* SELECTED PASSAGE *
===

Turns out, there’s not much to it save diamonds and some more diamonds. the Wedding tiara is also a transformer, reversing into a lovely necklace. The Crown Princess has rarely worn her wedding diadem as a necklace, most probably because having only two tiaras at one’s fingertips mandates a head role. If Mary wear it as a necklace, there’s no understudy for her head!
Diadem deserving derision? Of course not. Raise your hand if your in-laws gave you any sort of tiara for stealing away their son. It’s just that compared to grandeur of the Ruby Parure, Mary’s Wedding tiara is such an A cup. [Did I just said that? Too late. Tonight we work without a net.] If we get down to brass tacks, there are two extremes of the diadem spectrum: the migraine-inducing heavy-weights burst out for weddings and formal galas [Leutchenberg Sapphires, Luxembourg Empire] and the starter tiaras [Cartier Scroll, the Cyclops.] We don’t think Mary’s personal collection could illustrate this further, then again, color us impressed that she’s already received two as gifts from Queen Margrethe, from whom borrowing a tiara is akin to squeezing water from a stone.So Crown Princess Mary wore the Wedding tiara to less formal events while the Ruby Parure appears during the New Years Gala, Crown Princess Victoria’s Wedding, Margrethe’s 40th Jubilee, [rubies are beyond appropriate for that affair.] Then, one fine May day in 2011, at a state banquet in South Korea, the Crown Princess appeared in her wedding tiara but things weren’t quite the same!

===

* OBJECTIVES *
A) Answer from the tiara passage:
(i) What can the Wedding tiara be turned into?
(ii) Who gave Mary her two tiaras as gifts?
(iii) In which country was the May 2011 state banquet where Mary wore her wedding tiara?
B) Print the tiara passage word for word, everything from "Turns out, there’s" down to "for her head!".
Rely only on the tiara passage.

* DATA SEGMENT *
===

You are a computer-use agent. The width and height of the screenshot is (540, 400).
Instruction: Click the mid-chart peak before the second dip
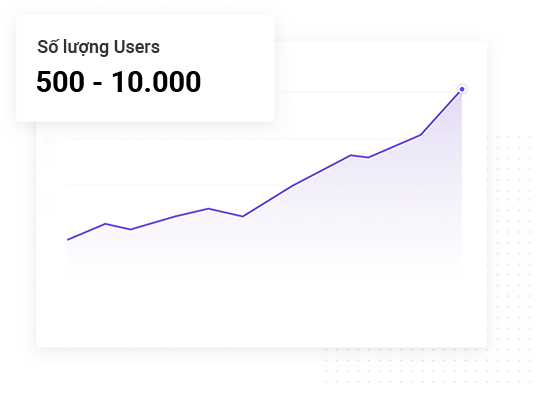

===

* RESPONSES TO THE TASKS *
A)
(i) A necklace.
(ii) Queen Margrethe.
(iii) South Korea.

B)
Turns out, there’s not much to it save diamonds and some more diamonds. the Wedding tiara is also a transformer, reversing into a lovely necklace. The Crown Princess has rarely worn her wedding diadem as a necklace, most probably because having only two tiaras at one’s fingertips mandates a head role. If Mary wear it as a necklace, there’s no understudy for her head!